Have you received this in the mail? What does (name any large corporation) do with your personal information?
Companies such as ours choose how they share your personal information. Federal law gives consumers the right to limit some, but not all sharing. We’ve made sure of that with some tasteful lunches and dinners at posh Washington eateries you could never afford. They also require us to tell you how we collect, share, yes, and sometimes laugh at your personal information in the privacy of our cubbyholes. Please read this notice carefully to understand what we do.
First, understand that we employ lawyers to write these practices and they make a good living covering our butts from people who want to cause trouble or protect their interests.
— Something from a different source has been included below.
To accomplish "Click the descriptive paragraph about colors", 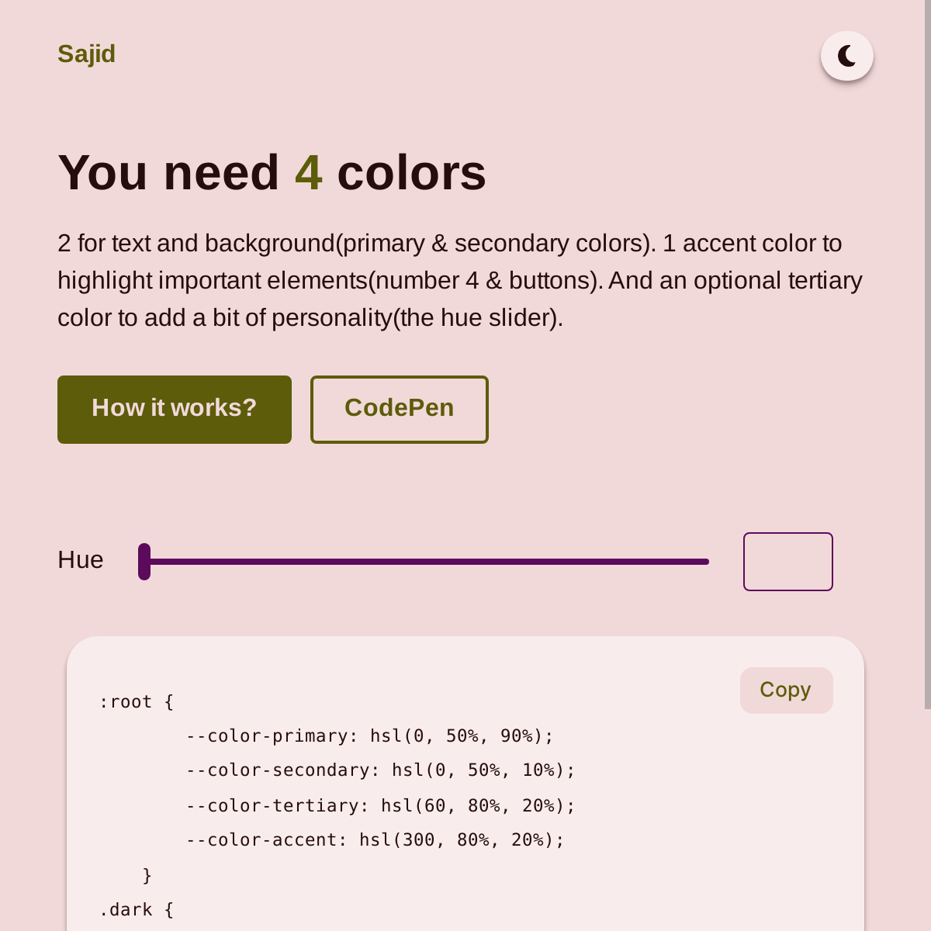I will [459, 281].
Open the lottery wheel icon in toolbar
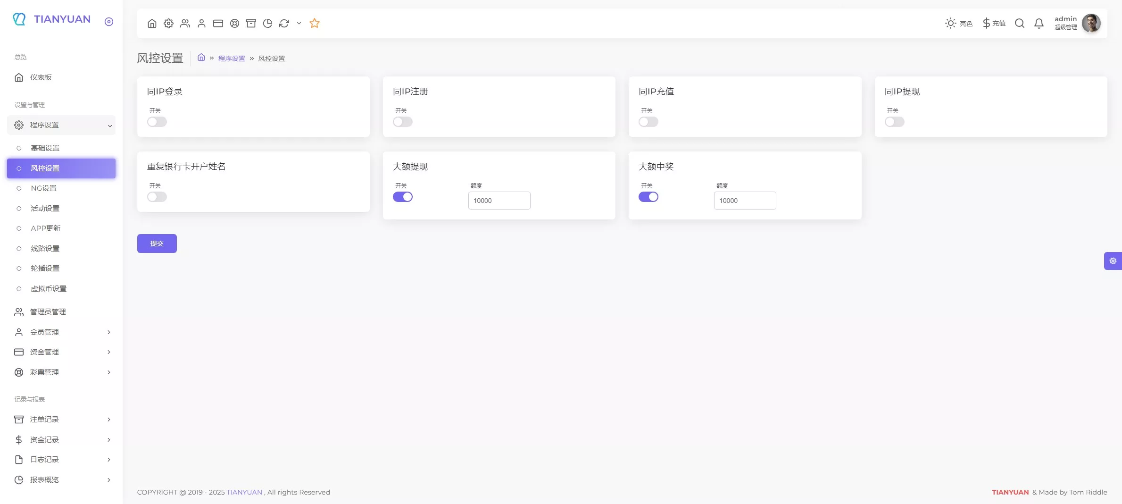The height and width of the screenshot is (504, 1122). [x=234, y=23]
Here is the reason we can share your personal information. Because we can!
We can share for everyday business purposes, marketing purposes, joint marketing and our affiliate’s everyday business purposes. Can you do anything about it? NO!
The reason you can’t catch us doing this is because we utilize the smallest type and largest amount of words hidden in a mail-out to disguise what we are doing in this disclosure. It’s the envelope marked VERY IMPORTANT READ IMMEDIATELY. You’re not even reading this now because you have a life and we know that. We know that because WE HAVE ALL YOUR DAMN INFORMATION!!!! Ha Ha Ha!!! LOL
Can we sell your financial information, social security number, bank statement, or other credit information? You bet your butt! You may be able to ‘opt out’ of this, but We’ll come clean here and figure that only the tiniest percentage of people realize this has happened and even then not many will call us on it. We’ll simply fess up to them and send a pre-paid gift card to get them off our back. These cards can only be used at retailers who have a ‘business affiliation’ with us. We’ll add the amount to your next 6 billing statements and disguise it as a ‘federal transaction adjustment fee’ so even then, we’re making money on you. LOL! (Even your lawyer can’t figure this one out)
Bottom line: If you’re persistent in wanting to hold our feet to the fire for any perceived wrong-doing call the 800 number at the bottom of this page and we’ll subject you to the most rigorous phone messaging system you’re ever encountered. If, after a couple of hours you’ve given up, know that you’re in good company.